Exercise objective
Convert the listing from the line containing "Click it helps" through the line containing "Click the 新增优惠券", both included, into a Markdown table with the columns Row and Line. Number each line in Row, put its text in Line, and leave out any blank lines.

------------------------------------------------

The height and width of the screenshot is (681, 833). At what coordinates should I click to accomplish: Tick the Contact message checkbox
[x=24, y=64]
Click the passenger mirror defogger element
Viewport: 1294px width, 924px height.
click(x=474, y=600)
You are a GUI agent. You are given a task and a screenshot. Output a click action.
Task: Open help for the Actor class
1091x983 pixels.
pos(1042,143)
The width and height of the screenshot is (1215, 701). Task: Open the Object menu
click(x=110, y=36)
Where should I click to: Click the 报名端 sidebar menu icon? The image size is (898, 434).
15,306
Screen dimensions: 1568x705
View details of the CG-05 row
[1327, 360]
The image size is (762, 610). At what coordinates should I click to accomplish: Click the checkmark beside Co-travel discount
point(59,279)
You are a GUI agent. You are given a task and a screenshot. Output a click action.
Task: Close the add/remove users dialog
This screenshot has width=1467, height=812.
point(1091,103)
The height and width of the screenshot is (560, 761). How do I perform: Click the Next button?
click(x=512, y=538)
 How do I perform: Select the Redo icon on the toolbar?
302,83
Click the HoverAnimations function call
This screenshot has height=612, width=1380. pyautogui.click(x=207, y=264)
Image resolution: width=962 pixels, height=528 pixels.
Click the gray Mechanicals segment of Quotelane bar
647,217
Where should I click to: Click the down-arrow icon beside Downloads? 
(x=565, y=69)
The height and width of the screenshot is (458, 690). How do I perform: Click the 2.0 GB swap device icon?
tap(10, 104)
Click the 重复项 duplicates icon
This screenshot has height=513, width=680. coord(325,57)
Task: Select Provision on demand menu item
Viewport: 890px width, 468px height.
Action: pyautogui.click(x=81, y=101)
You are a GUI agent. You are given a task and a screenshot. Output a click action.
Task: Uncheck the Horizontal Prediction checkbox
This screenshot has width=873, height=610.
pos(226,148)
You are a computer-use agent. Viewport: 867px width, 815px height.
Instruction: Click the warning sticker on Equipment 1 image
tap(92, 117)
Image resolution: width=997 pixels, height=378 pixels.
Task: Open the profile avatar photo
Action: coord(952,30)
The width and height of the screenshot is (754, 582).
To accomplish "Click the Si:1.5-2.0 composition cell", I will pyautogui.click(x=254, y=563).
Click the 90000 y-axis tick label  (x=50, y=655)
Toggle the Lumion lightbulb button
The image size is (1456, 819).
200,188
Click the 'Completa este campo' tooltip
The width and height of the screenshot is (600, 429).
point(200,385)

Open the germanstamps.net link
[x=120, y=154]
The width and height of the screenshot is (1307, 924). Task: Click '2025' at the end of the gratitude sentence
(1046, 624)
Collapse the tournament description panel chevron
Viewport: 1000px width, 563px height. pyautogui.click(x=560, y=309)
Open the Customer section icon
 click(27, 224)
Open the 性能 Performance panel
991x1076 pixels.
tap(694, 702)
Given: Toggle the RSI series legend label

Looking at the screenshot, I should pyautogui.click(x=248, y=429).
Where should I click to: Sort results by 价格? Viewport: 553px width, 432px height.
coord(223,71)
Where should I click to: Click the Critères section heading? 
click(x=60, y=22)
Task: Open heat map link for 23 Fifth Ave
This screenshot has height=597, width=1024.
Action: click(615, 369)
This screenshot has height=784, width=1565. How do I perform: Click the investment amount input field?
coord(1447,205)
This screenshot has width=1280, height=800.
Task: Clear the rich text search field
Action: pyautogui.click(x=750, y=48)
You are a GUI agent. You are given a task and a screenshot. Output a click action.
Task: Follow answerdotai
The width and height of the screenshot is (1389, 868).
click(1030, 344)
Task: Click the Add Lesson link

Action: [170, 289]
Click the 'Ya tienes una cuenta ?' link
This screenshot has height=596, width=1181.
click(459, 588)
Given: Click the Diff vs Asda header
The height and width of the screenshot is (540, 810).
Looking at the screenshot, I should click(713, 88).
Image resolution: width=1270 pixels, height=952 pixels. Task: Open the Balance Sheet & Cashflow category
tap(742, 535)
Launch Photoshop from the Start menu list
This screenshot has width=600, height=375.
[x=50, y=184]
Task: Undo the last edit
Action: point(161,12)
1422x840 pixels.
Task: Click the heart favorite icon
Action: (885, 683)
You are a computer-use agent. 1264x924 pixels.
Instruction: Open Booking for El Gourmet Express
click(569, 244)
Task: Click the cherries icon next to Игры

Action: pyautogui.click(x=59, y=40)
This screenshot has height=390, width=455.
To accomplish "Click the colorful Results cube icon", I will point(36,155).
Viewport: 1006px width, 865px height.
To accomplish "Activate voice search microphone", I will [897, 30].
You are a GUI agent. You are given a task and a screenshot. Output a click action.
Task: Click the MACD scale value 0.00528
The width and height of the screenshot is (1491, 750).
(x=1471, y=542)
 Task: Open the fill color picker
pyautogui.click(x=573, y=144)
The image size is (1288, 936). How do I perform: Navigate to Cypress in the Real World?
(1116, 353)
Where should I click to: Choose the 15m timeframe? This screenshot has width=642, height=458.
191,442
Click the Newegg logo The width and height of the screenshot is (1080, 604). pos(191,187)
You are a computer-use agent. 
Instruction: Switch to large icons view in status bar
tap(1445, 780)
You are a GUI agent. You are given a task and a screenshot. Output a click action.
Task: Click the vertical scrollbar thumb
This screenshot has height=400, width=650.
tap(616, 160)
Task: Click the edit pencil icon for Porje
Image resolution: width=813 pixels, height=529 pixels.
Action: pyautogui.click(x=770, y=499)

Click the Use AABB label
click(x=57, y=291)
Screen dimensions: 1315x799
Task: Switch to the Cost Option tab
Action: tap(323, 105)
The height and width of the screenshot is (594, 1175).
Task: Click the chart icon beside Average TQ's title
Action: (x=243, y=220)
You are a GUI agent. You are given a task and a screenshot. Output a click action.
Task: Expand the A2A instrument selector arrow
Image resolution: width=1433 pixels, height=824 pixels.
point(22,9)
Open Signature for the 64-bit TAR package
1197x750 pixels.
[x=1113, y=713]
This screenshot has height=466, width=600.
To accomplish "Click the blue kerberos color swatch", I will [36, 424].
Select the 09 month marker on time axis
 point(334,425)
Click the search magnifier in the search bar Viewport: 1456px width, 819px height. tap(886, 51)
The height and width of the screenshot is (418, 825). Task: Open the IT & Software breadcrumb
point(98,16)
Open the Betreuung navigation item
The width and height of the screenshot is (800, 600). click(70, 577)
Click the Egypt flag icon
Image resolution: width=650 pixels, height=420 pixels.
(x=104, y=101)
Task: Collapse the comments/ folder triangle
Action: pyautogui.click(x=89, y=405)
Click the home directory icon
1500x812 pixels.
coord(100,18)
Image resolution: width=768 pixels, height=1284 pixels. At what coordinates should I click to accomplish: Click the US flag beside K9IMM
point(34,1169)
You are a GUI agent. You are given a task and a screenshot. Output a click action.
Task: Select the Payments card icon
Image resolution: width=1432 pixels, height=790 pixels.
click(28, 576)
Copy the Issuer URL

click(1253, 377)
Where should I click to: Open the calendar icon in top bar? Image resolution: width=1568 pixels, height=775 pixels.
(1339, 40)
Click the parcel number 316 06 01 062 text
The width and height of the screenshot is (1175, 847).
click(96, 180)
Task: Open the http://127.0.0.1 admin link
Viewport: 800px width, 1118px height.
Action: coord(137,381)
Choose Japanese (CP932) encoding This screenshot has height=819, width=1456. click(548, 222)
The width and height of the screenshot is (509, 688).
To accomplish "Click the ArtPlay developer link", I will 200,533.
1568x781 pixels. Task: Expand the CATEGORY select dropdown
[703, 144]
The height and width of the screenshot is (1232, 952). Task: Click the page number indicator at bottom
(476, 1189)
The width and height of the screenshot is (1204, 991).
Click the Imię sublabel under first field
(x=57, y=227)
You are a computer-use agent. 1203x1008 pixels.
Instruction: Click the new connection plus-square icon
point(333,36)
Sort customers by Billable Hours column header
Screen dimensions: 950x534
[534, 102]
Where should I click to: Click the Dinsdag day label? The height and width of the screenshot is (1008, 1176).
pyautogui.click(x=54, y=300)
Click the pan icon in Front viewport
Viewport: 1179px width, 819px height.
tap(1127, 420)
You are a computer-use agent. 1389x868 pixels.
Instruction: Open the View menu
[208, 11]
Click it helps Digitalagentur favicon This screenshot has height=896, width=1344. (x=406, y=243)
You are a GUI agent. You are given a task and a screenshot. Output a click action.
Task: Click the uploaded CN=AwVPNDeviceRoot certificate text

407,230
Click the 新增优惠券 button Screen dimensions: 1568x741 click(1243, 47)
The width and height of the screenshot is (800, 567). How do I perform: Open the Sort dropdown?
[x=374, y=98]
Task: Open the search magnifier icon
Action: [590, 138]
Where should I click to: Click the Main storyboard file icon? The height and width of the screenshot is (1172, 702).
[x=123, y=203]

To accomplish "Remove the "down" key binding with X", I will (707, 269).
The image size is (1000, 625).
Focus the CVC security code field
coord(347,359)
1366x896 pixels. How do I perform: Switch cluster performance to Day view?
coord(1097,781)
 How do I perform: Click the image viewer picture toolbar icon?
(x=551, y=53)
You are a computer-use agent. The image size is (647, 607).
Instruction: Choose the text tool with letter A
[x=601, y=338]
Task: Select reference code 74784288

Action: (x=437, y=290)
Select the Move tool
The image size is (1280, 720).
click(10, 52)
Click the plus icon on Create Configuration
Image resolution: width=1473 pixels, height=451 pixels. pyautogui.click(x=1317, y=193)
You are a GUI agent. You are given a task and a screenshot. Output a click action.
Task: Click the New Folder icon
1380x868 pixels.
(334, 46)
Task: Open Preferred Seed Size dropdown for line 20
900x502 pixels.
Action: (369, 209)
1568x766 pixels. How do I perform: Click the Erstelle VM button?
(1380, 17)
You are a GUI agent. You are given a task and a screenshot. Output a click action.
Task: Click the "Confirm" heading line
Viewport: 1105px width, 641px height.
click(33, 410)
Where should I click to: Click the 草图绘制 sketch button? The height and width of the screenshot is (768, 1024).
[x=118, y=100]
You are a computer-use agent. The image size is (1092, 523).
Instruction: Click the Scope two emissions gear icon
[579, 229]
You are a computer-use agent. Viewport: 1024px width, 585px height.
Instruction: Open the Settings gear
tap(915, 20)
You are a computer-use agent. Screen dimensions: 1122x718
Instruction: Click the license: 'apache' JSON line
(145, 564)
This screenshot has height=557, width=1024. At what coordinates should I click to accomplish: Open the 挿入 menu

------------------------------------------------

Response
| Row | Line |
|---|---|
| 1 | Click it helps Digitalagentur favicon This screenshot has height=896, width=1344. (x=406, y=243) |
| 2 | You are a GUI agent. You are given a task and a screenshot. Output a click action. |
| 3 | Task: Click the uploaded CN=AwVPNDeviceRoot certificate text |
| 4 | 407,230 |
| 5 | Click the 新增优惠券 button Screen dimensions: 1568x741 click(1243, 47) |